London Eye: 1 (Toxic City)(53)



Ruben pushed his fingers into Jenna's stomach.

Jack gasped and stepped forward, but Rosemary reached out and grabbed his arm, shaking her head. She mouthed the word No, and held on until Jack nodded and stepped away again.

Initially it looked as though Ruben's fingers were pressed into the wound, following the route of the bullet through Jenna's guts and towards her spine. But then Jack realised that the big man's fingers had punctured the skin around the wound, though no fresh blood flowed, and Jenna seemed to be in no more discomfort than before. The bullet hole pouted and seeped a fresh flow of blood and clear fluid, and the purplish curve of her intestine once again showed at the rip.
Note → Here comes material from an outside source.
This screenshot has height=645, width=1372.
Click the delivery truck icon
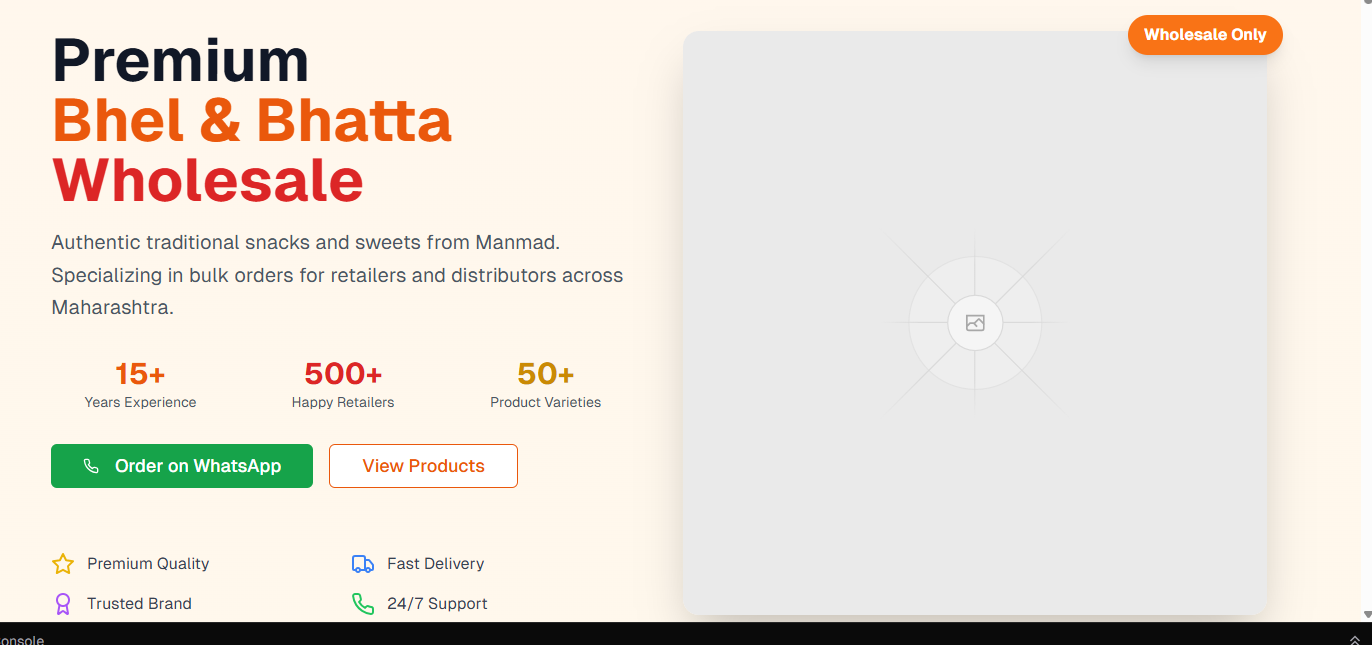point(363,564)
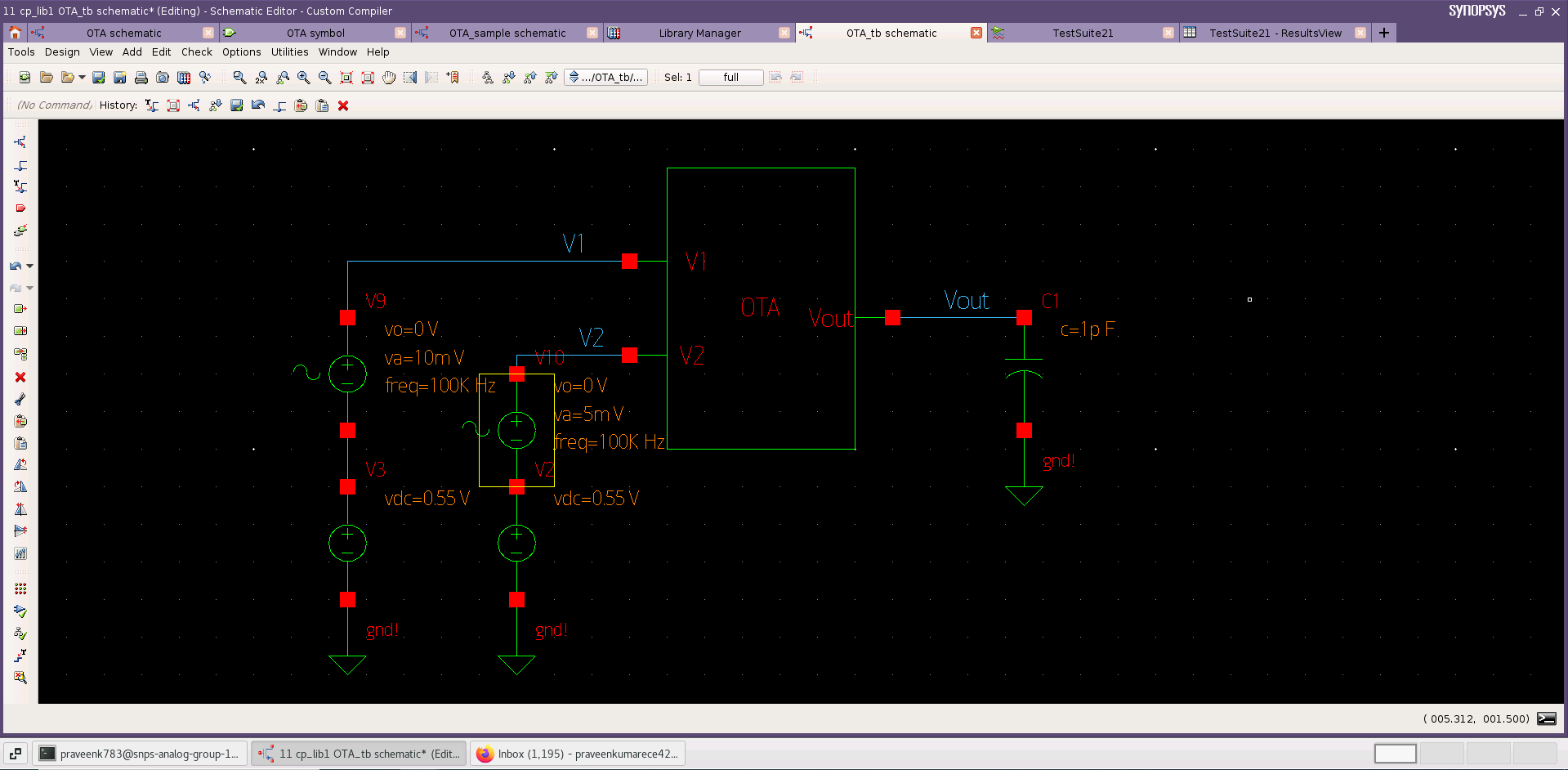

Ruben was concentrating so hard that sweat speckled his balding head, soaked the back of his shirt and dripped from his nose and chin. When it mixed with Jenna's blood he seemed unconcerned, and Jack started to worry about infection, the germs on his hands, and—

He's stuck his bloody hands into her gut!

He glanced across at Sparky and saw that the boy was astounded.

Ruben lifted himself up slightly, hunching over Jenna before pushing deeper. Both of his hands were in her stomach now, her light skin stretched tight against Ruben's darker skin, and Jack could barely see the join. The man's hands worked inside her, tendons flexed on his wrists, and the muscles in his forearms performed their own complex, delicate dance as he probed deeper, and wider.

Jenna groaned, still unconscious, and tried to press her hands back against her wound.

“Hold her hands, please,” Ruben said. Sparky and Emily went to the sofa and did as he asked, stroking Jenna's skin and unable to look away. Emily still bore the camera in her other hand, training it on Ruben, the wound, Jenna's face, and then turning slightly to record Jack's reaction as well.

“There it is,” the man said, his voice barely a whisper. “Now then…” He leaned closer, more sweat dripping from his face, and Jack saw that his eyes were closed. He was operating by touch alone.

Jenna groaned and said something, too distorted by pain for Jack to make sense of.

“It's okay, girl,” Ruben said softly. “Almost done, almost out, and then the lady Rosemary will do her work.”

“Have you got it yet?” Sparky said, and Rosemary threw a stern look his way.

Ruben surprised them all with sudden movement, tugging his hands from Jenna's stomach, flinging them up above his head and speckling the ceiling with rosettes of blood. Something bounced from the wall and fell behind the sofa. The fat man tried to stand but he seemed weak, and instead he slipped from the sofa and sat on the floor, breathing heavily. “It's out,” he said.

Jack rushed to Jenna, kneeling beside Sparky and Emily and looking at her wounded stomach. The tear from the bullet was still obvious and horrific, but there were no other wounds to show where Ruben's hands had entered.

Ruben was looking at his hands, gently dabbing the smears of blood that speckled them like liver spots. There was nowhere near as much as there should have been.

“Where's the bullet?” Sparky asked. He crawled around the end of the sofa and looked behind it, stretching his arm into the gap between sofa and wall. “Bloody hell,” he muttered, standing with the prize in his hand. The bullet was half the size of his thumb, squashed and distorted by the impact on Jenna's flesh.

“Move aside, please,” Rosemary said. She nudged past Jack, waited while Ruben crawled across the floor, and knelt beside Jenna.

The girl screamed, hands pressing down onto her wound once more.

Rosemary put her hands on Jenna's stomach, grew very still, and her face went blank.

“That was incredible!” Sparky said. He'd hardly left Jenna's side since Rosemary had healed the wound, and now he sat at one end of the sofa with the girl's head in his lap. She seemed to be asleep now rather than unconscious, and she had already stopped moaning from the pain. “She was dying in front of us, and now…” He shook his head.

“It's just what we can do,” Rosemary said, but she was smiling.

“It's a miracle! No bloody wonder the Choppers are hunting you all.”

“Yes, well, I'd rather not be hunted,” Ruben said.

“They told us you were all monsters,” Emily whispered. “They showed pictures on the telly and the Internet. Pictures of…monsters.”

Ruben smiled and motioned for Emily to go to him. She sat beside him on the other, smaller sofa in the room.